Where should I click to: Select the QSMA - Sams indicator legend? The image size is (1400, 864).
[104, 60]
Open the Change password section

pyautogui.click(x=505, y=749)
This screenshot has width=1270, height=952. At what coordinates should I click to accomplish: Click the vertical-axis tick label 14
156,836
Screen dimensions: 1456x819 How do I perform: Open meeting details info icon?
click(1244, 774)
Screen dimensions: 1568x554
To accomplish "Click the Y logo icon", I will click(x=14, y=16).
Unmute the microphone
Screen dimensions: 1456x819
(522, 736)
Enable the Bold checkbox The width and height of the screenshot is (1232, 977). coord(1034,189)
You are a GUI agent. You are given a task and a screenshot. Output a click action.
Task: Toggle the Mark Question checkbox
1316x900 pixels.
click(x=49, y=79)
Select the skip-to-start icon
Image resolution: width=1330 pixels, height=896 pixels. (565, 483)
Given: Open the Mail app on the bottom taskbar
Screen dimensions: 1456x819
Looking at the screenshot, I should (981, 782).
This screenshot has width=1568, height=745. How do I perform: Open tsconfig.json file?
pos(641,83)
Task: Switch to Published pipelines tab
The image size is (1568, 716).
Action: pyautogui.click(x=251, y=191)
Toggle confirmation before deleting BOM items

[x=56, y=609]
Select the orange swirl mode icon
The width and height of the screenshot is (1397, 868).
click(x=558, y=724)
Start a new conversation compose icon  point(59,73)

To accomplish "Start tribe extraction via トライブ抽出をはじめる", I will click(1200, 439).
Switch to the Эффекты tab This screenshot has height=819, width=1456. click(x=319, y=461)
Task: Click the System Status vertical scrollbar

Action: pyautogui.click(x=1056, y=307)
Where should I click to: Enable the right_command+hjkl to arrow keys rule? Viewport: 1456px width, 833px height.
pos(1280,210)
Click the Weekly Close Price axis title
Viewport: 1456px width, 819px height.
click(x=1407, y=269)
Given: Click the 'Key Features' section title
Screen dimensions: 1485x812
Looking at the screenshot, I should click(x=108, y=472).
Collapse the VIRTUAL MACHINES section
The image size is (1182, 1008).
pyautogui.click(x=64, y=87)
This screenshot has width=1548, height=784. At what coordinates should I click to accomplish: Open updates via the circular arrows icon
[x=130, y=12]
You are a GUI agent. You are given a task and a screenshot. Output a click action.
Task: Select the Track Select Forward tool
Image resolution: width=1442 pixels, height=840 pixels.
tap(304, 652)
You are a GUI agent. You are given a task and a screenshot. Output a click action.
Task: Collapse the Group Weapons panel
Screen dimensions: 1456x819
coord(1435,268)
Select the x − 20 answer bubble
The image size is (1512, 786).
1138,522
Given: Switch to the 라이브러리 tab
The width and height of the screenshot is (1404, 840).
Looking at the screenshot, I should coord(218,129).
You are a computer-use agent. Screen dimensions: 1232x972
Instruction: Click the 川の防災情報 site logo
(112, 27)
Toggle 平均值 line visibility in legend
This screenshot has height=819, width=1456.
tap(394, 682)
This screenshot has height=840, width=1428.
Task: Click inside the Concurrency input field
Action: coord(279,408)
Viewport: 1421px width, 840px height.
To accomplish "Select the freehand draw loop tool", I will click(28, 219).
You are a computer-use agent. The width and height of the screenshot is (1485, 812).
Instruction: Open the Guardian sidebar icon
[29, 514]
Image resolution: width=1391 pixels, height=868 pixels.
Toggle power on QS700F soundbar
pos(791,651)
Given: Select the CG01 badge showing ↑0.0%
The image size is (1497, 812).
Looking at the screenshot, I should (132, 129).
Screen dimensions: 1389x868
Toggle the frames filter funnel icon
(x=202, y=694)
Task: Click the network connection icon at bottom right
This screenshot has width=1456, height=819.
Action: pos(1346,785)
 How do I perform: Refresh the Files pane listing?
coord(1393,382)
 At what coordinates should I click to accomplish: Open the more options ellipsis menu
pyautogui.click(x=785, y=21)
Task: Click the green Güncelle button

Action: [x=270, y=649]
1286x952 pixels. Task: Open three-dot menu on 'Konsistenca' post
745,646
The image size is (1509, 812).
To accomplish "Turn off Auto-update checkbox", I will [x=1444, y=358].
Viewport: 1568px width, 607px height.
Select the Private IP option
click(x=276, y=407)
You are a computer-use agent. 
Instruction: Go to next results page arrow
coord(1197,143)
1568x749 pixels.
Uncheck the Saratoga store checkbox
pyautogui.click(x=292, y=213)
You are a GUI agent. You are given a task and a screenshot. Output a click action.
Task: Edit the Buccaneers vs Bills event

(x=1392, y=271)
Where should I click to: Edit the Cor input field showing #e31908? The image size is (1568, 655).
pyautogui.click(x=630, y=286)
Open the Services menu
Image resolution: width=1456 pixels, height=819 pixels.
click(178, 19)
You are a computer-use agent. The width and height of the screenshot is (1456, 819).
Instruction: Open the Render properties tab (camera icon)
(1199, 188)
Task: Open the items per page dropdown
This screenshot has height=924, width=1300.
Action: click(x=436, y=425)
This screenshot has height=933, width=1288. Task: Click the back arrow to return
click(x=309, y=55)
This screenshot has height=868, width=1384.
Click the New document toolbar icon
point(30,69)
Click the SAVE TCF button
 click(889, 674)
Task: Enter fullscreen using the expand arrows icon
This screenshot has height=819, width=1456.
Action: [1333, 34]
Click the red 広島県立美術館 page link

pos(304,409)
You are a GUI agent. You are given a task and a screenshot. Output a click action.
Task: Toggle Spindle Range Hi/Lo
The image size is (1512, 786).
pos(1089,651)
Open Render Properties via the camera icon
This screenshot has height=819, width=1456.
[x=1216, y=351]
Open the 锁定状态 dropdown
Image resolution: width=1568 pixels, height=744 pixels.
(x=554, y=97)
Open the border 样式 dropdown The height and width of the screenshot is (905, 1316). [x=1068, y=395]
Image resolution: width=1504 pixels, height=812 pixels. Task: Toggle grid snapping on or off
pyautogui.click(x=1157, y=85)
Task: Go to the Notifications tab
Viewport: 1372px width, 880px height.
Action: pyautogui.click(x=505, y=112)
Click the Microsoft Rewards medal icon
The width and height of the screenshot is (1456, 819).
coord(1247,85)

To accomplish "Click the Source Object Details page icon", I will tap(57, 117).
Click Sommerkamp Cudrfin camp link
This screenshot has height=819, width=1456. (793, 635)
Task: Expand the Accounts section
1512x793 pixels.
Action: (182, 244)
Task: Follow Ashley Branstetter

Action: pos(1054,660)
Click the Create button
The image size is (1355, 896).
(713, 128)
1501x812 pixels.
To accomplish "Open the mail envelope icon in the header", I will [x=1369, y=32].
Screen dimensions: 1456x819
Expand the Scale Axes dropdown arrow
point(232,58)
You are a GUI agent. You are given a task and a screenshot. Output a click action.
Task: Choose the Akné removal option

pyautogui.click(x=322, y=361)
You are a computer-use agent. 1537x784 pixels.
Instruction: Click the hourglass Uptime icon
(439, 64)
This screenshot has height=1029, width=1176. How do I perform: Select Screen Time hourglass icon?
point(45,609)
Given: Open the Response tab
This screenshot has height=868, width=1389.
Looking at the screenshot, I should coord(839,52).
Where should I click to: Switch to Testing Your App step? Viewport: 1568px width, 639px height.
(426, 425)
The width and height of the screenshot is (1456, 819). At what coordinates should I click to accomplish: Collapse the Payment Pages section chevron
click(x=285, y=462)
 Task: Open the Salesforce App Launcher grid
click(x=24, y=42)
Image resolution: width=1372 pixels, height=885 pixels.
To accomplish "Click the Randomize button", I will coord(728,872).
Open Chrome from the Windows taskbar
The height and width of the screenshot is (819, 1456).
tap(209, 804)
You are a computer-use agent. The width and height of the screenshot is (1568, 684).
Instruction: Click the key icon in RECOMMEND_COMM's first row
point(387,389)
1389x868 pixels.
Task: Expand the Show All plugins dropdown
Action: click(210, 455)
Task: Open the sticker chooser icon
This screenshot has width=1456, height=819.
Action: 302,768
-*-*-
What to work on: Lines in the data above may contain the word "taskbar"; count them and give only the number.

Result of the exercise: 2